Algorithm Page Number: Change requested to the following pages: MANT-A 3 of 5, BCEL-A 2 of 2, BCEL-B 1 of 3, BCEL-C 4 of 6, HGBL-1, BURK-A 1 of 3, HIVLYM-A 1 of 2, PTLD-A
Specific Change Requested: We request that a footnote be added to the Systemic Therapy sections of the B-Cell Lymphomas Guidelines, specifically in sections where high-dose methotrexate is recommended. Our request is to add a footnote with the following statement “During systemic high-dose methotrexate treatment, consider glucarpidase for delayed methotrexate clearance due to renal impairment.”

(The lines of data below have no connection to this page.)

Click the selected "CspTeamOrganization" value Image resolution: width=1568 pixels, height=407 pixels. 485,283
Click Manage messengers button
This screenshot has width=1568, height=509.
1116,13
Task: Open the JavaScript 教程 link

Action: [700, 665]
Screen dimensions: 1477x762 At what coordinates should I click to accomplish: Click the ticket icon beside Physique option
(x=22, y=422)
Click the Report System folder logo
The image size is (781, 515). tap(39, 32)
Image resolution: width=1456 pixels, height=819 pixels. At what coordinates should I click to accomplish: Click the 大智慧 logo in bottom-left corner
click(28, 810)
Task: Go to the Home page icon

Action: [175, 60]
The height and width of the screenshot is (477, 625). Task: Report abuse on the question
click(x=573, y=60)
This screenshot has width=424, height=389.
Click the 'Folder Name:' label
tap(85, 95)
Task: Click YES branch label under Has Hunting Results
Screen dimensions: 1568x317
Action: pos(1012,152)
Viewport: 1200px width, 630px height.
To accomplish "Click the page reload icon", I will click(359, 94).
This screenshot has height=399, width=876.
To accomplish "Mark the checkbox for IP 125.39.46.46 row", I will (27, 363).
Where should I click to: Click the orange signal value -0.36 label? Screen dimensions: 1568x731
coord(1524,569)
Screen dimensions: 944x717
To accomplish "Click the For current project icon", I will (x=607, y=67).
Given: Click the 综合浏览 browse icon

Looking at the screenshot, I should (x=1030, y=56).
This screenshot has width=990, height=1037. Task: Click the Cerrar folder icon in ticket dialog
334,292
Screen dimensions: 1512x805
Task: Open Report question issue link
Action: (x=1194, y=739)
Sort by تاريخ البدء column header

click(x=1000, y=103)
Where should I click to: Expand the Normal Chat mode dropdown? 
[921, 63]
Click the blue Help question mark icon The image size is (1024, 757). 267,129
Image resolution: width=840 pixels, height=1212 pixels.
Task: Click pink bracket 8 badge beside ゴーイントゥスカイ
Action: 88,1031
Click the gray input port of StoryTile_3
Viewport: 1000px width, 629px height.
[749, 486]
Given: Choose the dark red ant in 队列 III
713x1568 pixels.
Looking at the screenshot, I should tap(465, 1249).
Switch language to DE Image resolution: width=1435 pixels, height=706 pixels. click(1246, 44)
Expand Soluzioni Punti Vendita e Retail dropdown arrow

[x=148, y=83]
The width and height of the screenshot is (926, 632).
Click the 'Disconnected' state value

FDA Clearance: Glucarpidase is FDA approved for delayed methotrexate clearance due to renal impairment.
Rationale for Requested Change: Although glucarpidase is recommended in the Supportive Care section of the NCCN guideline for B-Cell Lymphoma, in order for glucarpidase to be included in the NCCN Drugs & Biologics Compendium, an important authoritative reference for oncology coverage policy that impacts patient access to appropriate therapy, including critical antidotes such as glucarpidase, this change of adding a footnote to the Systemic Therapy section of the guideline is required.
Citation of Literature
Ramsey LB, Balis FM, O'Brien MM, et al. Consensus Guideline for Use of Glucarpidase in Patients with High-Dose Methotrexate Induced Acute Kidney Injury and Delayed Methotrexate Clearance. Oncologist 2018;23(1):52-61.